It was the Canaries who started brightly though, driven forward by creative wide man Hoolahan, who showed touch, technique and penetration all afternoon, in what was an inspired individual performance. Indeed, it was Hoolahan who should have opened the scoring when he was put through by a neat pass from Holt but found himself bested by the exceptional Guzan, who would prove to be heroic between the Villa sticks all afternoon.

Villa’s goal came against the run of play and was taken well. Holman, having sucked Turner and Bassong out of position with some teasing left sided play, allowed Benteke to be found with a quick ball to the centre. Having failed to finish off good chances in his last two games there was no way the Belgium was going to miss again. Ruddy could only watch as he was sent the wrong way by a composed Benteke.

Villa briefly threatened to build on their goal with a brief period of settled play, though individual errors, indecisiveness and a lack of vision through the middle continued to plague their forward momentum, with Delph, Ahmadi or Ireland lacking the forward drive or creativity to feed Villa’s attacking play. With the physically dominant Holt leading the Canary front line, Norwich forced themselves back into the game. It was left to Dutch International Vlaar to keep him in check. Overall, Ron Vlaar put in the sort of performance that made Martin Laursen such a legend in these parts. The Villa captain cleared, headed, tackled and brought the ball out from the back with skill and composure throughout the game, though he finds himself behind a Villa midfield who are struggling to understand how to play a simple through ball.

Benteke continued to shine, showing good holding play, work rate and a hunger for the ball. This continued into the start of the second half when the Belgian found himself on the end of a far post effort, though the Norwich keeper was able to meet the ball at the foot of the post denying the Villa striker a near second goal.

The game then changed in Norwich’s favour when Joe Bennett showed inexperience in blocking of Elliot Bennett’s run down the right. Referee Phil Dowd, perhaps the most despised official ever to grace the Villa Park pitch, promptly reached for a second yellow and his red card, dispatching the young left back to the home dressing room. Despite tactical substitution’s from Lambert the inevitable onslaught followed. Neither, Bent, Weimann or Lichaj or the team’s tactical reshuffle could prevent the Norwich charge. Bent seemed particular inept, perhaps justifying on this appearance why new boy Benteke is now above him in the rankings.
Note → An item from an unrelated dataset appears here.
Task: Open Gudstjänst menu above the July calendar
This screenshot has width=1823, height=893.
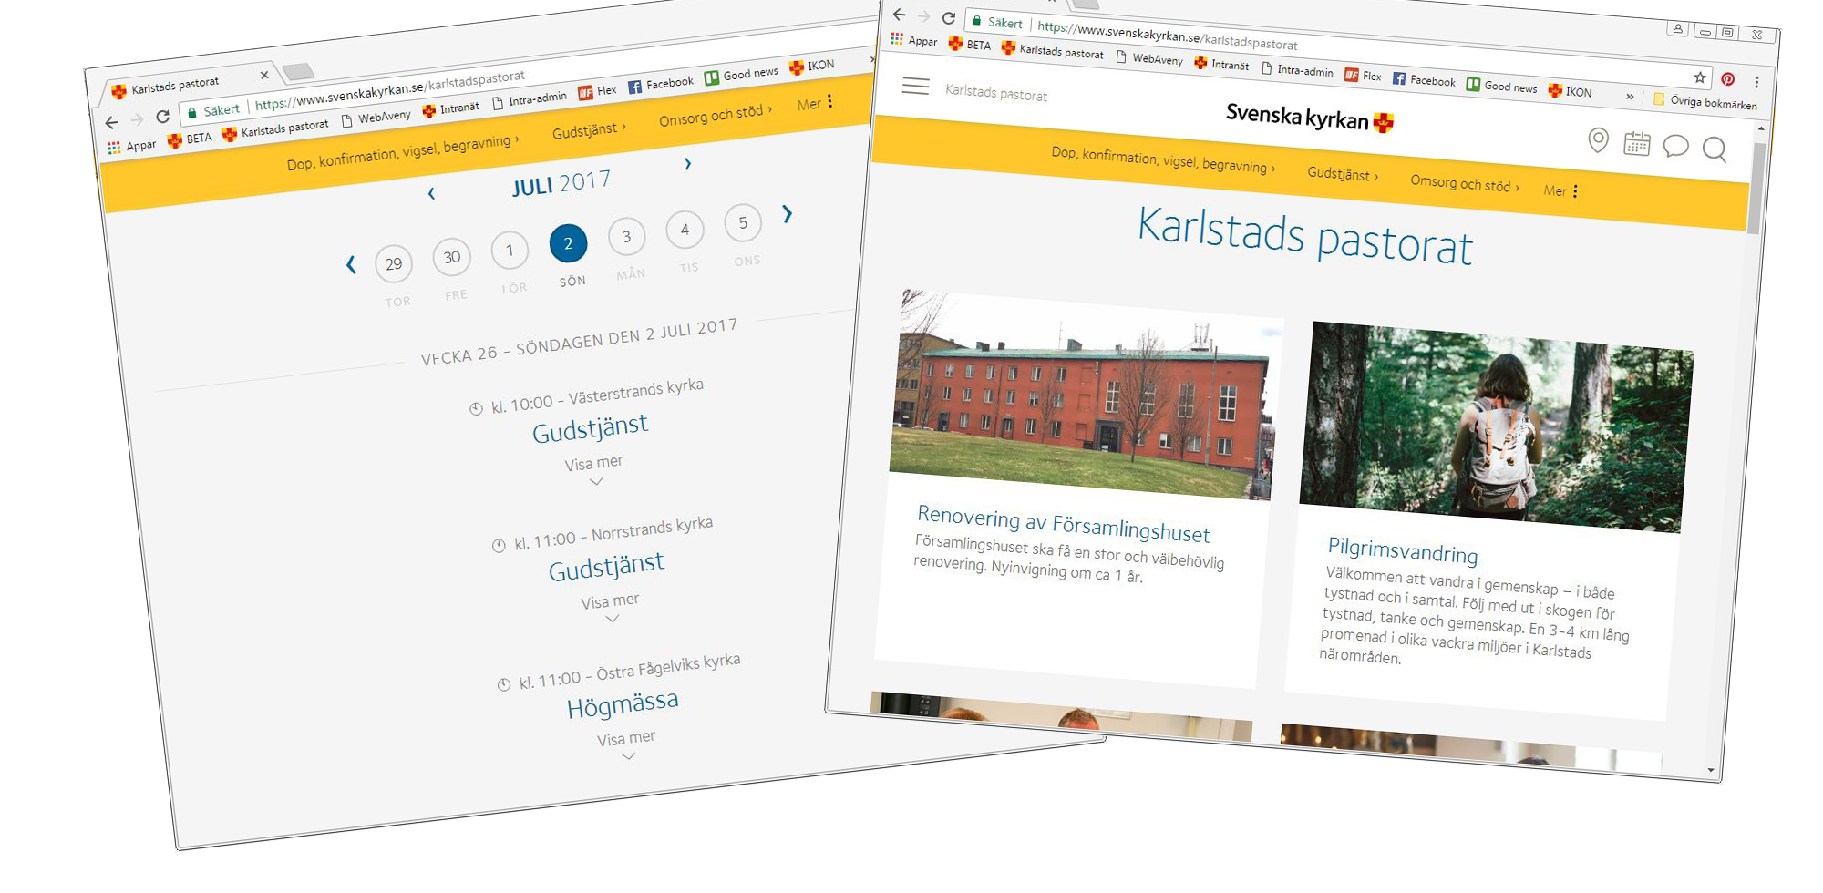Action: 588,130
If not for the majestic Guzan, Norwich would and should have won this game. Instead they were to leave Villa park with a point after Michael Turner headed the Canaries level from a Robert Snodgrass corner.

Set pieces continue to be a thorn in Villa’s side. Despite some solid, encouraging work from Lowton, Vlaar and the deputising Herd, Villa reacted far too slowly as a unit too a Norwich short corner, the latter catching Villa off guard. Albrighton, who had a poor afternoon, marked by inaccurate crossing and passing, decided to abandon his role as the man on the far post only to watch as Turner headed the ball down into the corner. For all Villa’s good work at the back, they were undone for the second game in a row by yet more poor set piece work. This must be addressed if Villa are to progress. It is simply not good enough to switch of like this after defending so well throughout.

However, the all to familiar pattern of toothless, sideways midfield play, with its miserable creative gaps, continue to thwart Villa, a team who have promising players at the back and international calibre players going forward. Today though they could not even claim that their play was tidy, sharp and well drilled. The errors were all to obvious, exposing a team with seven new first team players who all have a way to go in their understanding of what it means to play together at this level. The communication and reading of the game is just not there as yet even if there are signs that it is developing. A note of caution though: The Barclays Premier League is no proving ground and is far too unforgiving of these sort of errors.